I met him in the Nineteenth Hole, a rather sticky bar at the end of the course.  He was a flash of colour in a black and white photograph, and his smile across the fake wood and drippy metal had twisted my heart like a dishrag.

Love and golf became who we were, playing every spare moment, encouraging each other on.

My birthday that year had been unseasonably warm.  Muggy, even.  He drove to pick me up early in the morning, acting like an excited puppy.  Something was in the air, crackling between us.

‘One quick round?’ he’d asked, all eyes and teeth.  I nodded.  It was the perfect day, even though the clouds in the east looked heavy and dark.

We got lost in the game.  The place was deserted, and at the tenth hole, he got down on one knee.

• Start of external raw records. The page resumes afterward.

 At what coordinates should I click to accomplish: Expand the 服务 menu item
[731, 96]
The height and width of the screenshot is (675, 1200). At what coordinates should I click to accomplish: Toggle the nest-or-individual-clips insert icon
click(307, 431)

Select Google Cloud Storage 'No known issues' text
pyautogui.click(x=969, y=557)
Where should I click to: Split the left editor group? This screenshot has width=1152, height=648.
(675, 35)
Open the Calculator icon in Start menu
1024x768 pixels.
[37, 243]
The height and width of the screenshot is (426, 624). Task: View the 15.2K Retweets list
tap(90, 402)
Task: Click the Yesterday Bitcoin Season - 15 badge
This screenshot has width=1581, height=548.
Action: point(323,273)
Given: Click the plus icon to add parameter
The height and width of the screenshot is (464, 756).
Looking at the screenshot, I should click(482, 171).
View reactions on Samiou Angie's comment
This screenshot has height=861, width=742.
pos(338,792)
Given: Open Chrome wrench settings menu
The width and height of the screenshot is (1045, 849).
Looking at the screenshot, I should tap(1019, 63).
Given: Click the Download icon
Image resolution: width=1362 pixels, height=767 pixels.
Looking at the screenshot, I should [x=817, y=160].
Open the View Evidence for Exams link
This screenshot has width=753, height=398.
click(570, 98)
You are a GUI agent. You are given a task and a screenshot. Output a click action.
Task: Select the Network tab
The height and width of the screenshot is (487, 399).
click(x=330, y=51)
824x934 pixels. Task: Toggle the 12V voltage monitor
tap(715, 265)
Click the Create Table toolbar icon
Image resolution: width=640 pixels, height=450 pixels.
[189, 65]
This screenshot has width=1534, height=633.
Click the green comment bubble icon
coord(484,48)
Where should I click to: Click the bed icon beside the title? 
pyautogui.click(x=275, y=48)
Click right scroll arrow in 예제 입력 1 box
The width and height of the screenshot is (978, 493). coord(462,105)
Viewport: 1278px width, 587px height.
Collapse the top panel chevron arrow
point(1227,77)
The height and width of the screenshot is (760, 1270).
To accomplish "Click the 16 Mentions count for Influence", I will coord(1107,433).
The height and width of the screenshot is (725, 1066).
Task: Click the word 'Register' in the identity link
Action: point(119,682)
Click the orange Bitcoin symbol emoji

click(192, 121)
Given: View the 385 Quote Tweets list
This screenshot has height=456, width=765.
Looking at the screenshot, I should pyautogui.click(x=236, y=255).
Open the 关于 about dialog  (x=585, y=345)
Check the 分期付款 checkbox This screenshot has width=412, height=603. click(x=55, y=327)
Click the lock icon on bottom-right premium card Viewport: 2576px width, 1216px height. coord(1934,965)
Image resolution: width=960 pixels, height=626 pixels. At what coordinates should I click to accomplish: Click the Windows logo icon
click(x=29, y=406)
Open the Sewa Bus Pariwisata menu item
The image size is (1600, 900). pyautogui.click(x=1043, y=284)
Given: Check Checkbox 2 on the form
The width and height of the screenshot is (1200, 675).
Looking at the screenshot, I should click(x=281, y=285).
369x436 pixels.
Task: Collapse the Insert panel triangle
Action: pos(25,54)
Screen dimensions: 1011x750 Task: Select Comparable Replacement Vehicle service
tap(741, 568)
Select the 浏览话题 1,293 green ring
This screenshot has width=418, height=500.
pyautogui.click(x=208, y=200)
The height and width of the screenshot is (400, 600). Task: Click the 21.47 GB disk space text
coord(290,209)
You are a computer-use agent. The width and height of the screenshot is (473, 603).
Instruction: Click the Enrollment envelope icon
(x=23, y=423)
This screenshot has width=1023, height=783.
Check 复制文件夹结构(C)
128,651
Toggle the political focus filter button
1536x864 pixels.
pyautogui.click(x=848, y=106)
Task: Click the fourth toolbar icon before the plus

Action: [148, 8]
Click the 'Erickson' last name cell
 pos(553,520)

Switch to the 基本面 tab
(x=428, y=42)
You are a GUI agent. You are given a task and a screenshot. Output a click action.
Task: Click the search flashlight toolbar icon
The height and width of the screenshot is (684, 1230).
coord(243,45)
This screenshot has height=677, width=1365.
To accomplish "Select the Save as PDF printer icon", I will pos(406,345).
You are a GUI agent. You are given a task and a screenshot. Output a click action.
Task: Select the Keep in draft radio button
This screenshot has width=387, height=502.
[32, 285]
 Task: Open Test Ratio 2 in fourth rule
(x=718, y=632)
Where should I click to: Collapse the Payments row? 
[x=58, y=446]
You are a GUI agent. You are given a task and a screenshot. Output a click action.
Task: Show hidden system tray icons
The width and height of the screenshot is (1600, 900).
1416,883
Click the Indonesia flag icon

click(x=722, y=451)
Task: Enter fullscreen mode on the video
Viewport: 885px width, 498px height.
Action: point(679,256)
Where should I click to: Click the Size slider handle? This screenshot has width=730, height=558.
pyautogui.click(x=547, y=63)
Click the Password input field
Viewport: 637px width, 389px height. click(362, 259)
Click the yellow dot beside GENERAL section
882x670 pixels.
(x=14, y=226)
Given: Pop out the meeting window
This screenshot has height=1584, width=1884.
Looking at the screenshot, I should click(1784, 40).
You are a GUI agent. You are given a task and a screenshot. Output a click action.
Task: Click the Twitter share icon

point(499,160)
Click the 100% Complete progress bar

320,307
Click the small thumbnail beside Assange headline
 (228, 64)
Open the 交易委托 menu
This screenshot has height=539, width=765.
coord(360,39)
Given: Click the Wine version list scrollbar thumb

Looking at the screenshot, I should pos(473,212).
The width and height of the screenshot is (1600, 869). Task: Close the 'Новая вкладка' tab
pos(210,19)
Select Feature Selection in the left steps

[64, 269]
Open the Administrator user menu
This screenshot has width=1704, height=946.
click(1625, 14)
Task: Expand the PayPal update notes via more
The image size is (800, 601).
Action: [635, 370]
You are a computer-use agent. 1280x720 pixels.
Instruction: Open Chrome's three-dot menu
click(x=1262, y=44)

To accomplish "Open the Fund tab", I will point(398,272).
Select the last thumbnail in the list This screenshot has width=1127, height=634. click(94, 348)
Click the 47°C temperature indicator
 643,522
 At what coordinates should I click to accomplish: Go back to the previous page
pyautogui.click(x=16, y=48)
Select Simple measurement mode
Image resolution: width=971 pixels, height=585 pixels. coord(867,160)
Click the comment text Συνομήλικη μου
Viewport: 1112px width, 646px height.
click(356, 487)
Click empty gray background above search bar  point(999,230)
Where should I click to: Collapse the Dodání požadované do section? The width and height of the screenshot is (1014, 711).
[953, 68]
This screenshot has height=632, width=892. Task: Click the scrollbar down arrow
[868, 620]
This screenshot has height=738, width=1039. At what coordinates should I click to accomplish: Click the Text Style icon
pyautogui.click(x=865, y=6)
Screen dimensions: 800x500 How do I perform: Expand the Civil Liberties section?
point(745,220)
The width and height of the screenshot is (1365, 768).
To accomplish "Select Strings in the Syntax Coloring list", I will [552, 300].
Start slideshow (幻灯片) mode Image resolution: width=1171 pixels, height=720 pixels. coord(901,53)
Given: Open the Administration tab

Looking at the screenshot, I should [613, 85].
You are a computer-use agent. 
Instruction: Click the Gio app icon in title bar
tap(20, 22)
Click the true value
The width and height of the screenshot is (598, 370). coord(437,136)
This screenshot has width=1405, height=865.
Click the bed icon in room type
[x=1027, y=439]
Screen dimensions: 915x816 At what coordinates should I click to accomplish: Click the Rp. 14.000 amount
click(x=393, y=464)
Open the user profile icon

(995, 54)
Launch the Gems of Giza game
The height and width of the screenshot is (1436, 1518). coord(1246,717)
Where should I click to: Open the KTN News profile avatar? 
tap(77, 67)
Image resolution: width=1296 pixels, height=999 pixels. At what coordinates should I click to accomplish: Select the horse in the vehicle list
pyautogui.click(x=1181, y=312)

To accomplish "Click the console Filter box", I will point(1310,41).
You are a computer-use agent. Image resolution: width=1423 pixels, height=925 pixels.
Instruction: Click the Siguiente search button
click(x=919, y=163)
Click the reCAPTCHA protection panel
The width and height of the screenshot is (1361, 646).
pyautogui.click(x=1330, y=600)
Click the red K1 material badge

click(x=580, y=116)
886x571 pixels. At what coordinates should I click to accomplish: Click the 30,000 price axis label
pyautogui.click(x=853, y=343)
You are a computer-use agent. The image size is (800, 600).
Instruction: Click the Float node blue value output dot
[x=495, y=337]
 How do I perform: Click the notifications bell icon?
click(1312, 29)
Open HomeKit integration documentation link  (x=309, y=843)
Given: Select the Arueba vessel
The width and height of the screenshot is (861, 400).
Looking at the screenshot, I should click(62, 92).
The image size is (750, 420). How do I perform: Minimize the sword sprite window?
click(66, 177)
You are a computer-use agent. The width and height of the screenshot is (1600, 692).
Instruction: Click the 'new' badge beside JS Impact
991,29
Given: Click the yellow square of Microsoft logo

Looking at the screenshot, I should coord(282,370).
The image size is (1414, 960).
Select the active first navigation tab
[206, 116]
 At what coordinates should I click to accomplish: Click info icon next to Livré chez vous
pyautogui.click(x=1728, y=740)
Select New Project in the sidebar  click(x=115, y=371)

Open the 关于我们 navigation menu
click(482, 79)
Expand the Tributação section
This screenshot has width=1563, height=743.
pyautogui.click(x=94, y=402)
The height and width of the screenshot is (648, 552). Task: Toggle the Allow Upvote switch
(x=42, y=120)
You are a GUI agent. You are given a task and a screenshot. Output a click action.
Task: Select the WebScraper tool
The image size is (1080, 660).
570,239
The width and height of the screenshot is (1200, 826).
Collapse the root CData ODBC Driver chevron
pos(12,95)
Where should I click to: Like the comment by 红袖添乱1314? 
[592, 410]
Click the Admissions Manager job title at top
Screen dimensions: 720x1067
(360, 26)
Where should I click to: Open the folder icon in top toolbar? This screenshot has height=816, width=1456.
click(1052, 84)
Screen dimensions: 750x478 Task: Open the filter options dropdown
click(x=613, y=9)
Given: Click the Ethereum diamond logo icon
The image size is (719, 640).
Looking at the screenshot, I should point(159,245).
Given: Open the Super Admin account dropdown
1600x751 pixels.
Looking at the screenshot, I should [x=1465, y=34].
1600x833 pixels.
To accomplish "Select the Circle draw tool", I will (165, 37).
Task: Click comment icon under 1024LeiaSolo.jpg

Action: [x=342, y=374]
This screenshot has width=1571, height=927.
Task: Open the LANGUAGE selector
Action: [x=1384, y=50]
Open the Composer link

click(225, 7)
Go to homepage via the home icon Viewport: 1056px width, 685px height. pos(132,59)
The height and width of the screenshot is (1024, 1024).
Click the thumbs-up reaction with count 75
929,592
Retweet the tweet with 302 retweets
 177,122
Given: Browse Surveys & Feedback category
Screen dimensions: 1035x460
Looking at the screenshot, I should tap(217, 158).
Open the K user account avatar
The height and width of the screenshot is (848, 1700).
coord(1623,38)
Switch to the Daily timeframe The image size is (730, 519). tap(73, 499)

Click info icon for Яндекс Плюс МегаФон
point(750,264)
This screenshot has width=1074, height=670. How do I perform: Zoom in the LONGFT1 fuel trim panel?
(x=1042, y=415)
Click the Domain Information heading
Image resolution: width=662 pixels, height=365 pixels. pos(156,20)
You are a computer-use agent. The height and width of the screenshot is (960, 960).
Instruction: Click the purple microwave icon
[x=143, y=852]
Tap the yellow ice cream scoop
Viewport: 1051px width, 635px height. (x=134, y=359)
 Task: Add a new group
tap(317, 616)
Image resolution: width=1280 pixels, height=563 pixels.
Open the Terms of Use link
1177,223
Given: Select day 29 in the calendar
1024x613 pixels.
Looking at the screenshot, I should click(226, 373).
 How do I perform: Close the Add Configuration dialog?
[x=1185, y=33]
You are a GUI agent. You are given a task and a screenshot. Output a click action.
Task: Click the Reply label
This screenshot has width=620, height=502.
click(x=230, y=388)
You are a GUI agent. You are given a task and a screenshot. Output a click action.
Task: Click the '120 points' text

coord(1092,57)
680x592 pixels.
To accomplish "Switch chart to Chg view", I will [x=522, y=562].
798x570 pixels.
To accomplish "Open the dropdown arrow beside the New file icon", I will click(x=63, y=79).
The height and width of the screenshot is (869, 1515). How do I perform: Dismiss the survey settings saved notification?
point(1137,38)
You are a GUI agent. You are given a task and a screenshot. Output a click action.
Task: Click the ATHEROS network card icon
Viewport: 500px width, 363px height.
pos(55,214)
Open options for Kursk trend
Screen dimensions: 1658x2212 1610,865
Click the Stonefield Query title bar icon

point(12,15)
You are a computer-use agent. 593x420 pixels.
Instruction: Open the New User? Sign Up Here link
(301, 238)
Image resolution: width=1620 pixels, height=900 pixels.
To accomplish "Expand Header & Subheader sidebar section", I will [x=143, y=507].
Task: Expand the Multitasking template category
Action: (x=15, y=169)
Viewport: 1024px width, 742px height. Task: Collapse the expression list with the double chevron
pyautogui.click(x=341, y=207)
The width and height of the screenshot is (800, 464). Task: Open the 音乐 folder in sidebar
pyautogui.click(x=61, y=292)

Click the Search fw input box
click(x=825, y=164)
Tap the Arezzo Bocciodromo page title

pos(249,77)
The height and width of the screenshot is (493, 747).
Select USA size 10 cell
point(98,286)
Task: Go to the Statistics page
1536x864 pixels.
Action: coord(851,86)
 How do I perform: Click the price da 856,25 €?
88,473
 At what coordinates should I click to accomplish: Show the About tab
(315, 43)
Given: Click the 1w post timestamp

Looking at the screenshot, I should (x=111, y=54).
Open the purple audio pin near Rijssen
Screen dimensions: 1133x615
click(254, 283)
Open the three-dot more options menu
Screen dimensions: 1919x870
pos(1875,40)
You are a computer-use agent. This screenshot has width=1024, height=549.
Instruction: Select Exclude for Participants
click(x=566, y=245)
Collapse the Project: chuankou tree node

‘Oh, my gosh!’ I stammered.  The diamond sparkled in the gloom.

Suddenly, a huge rumble from above made us stare up in shock.  A thunderstorm?

‘Shit!’  he said.  I glanced at him, anxiously.

‘We’re right in the open,’ he said.  ‘If lightning strikes…’

Rain began to pepper us.  I looked at my ring again, twinkling like a star on my hand.

‘I love you!’  I said, and he smiled at me.  Then the sky above us trembled and our hair stood up with static.

We grabbed each other, as the lightning cracked down.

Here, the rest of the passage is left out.